## WORK TO COMPLETE
Please copy out the listing below, replacing "Tax Rate History" with "Exchange Rate History" and leaving everything else unchanged.

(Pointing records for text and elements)
☆ ☆ ☆ ☆ ☆
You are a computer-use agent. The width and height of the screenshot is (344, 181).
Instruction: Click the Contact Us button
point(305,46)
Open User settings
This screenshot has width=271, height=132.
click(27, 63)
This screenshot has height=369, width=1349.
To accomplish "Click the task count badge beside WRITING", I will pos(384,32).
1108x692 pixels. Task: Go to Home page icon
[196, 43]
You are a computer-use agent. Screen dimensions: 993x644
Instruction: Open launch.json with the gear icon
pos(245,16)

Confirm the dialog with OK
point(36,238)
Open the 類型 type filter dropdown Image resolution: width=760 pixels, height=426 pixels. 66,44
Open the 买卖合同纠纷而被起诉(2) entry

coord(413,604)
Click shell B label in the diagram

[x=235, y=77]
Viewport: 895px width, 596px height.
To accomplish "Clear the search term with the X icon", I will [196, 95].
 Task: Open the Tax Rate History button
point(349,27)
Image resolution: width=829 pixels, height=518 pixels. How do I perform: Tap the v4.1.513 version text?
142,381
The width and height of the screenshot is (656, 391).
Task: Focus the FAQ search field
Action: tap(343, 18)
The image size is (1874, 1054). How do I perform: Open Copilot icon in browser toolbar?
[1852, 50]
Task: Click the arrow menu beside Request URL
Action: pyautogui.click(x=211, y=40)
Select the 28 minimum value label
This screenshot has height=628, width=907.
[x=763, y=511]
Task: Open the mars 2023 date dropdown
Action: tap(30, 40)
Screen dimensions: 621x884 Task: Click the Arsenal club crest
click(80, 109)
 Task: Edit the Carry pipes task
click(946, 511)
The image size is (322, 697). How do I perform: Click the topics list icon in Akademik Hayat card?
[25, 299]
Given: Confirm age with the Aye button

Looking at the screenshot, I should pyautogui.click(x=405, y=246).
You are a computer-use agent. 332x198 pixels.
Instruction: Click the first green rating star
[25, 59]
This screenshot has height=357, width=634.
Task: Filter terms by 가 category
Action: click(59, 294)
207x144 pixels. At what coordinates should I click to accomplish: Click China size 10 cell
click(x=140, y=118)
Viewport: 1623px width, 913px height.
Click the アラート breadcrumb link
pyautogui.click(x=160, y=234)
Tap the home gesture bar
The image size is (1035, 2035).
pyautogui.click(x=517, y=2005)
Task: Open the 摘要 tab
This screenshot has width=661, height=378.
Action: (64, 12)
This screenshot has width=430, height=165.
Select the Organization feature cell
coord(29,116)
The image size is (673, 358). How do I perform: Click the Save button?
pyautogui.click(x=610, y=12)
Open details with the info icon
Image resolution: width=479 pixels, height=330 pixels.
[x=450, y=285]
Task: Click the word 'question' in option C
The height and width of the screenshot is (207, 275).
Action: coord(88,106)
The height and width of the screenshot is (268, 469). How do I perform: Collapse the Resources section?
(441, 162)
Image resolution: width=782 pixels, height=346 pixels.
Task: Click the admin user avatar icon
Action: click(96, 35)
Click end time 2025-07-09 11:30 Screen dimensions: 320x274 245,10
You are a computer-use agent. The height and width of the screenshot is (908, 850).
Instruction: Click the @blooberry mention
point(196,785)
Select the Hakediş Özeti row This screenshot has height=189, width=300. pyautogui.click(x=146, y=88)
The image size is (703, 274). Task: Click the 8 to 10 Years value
☆ ☆ ☆ ☆ ☆
## RESPONSE TO THIS TASK
You are a computer-use agent. The width and height of the screenshot is (344, 181).
Instruction: Click the Contact Us button
point(305,46)
Open User settings
This screenshot has width=271, height=132.
click(27, 63)
This screenshot has height=369, width=1349.
To accomplish "Click the task count badge beside WRITING", I will pos(384,32).
1108x692 pixels. Task: Go to Home page icon
[196, 43]
You are a computer-use agent. Screen dimensions: 993x644
Instruction: Open launch.json with the gear icon
pos(245,16)

Confirm the dialog with OK
point(36,238)
Open the 類型 type filter dropdown Image resolution: width=760 pixels, height=426 pixels. 66,44
Open the 买卖合同纠纷而被起诉(2) entry

coord(413,604)
Click shell B label in the diagram

[x=235, y=77]
Viewport: 895px width, 596px height.
To accomplish "Clear the search term with the X icon", I will [196, 95].
 Task: Open the Exchange Rate History button
point(349,27)
Image resolution: width=829 pixels, height=518 pixels. How do I perform: Tap the v4.1.513 version text?
142,381
The width and height of the screenshot is (656, 391).
Task: Focus the FAQ search field
Action: tap(343, 18)
The image size is (1874, 1054). How do I perform: Open Copilot icon in browser toolbar?
[1852, 50]
Task: Click the arrow menu beside Request URL
Action: pyautogui.click(x=211, y=40)
Select the 28 minimum value label
This screenshot has height=628, width=907.
[x=763, y=511]
Task: Open the mars 2023 date dropdown
Action: tap(30, 40)
Screen dimensions: 621x884 Task: Click the Arsenal club crest
click(80, 109)
 Task: Edit the Carry pipes task
click(946, 511)
The image size is (322, 697). How do I perform: Click the topics list icon in Akademik Hayat card?
[25, 299]
Given: Confirm age with the Aye button

Looking at the screenshot, I should pyautogui.click(x=405, y=246).
You are a computer-use agent. 332x198 pixels.
Instruction: Click the first green rating star
[25, 59]
This screenshot has height=357, width=634.
Task: Filter terms by 가 category
Action: click(59, 294)
207x144 pixels. At what coordinates should I click to accomplish: Click China size 10 cell
click(x=140, y=118)
Viewport: 1623px width, 913px height.
Click the アラート breadcrumb link
pyautogui.click(x=160, y=234)
Tap the home gesture bar
The image size is (1035, 2035).
pyautogui.click(x=517, y=2005)
Task: Open the 摘要 tab
This screenshot has width=661, height=378.
Action: (64, 12)
This screenshot has width=430, height=165.
Select the Organization feature cell
coord(29,116)
The image size is (673, 358). How do I perform: Click the Save button?
pyautogui.click(x=610, y=12)
Open details with the info icon
Image resolution: width=479 pixels, height=330 pixels.
[x=450, y=285]
Task: Click the word 'question' in option C
The height and width of the screenshot is (207, 275).
Action: coord(88,106)
The height and width of the screenshot is (268, 469). How do I perform: Collapse the Resources section?
(441, 162)
Image resolution: width=782 pixels, height=346 pixels.
Task: Click the admin user avatar icon
Action: click(96, 35)
Click end time 2025-07-09 11:30 Screen dimensions: 320x274 245,10
You are a computer-use agent. The height and width of the screenshot is (908, 850).
Instruction: Click the @blooberry mention
point(196,785)
Select the Hakediş Özeti row This screenshot has height=189, width=300. pyautogui.click(x=146, y=88)
The image size is (703, 274). Task: Click the 8 to 10 Years value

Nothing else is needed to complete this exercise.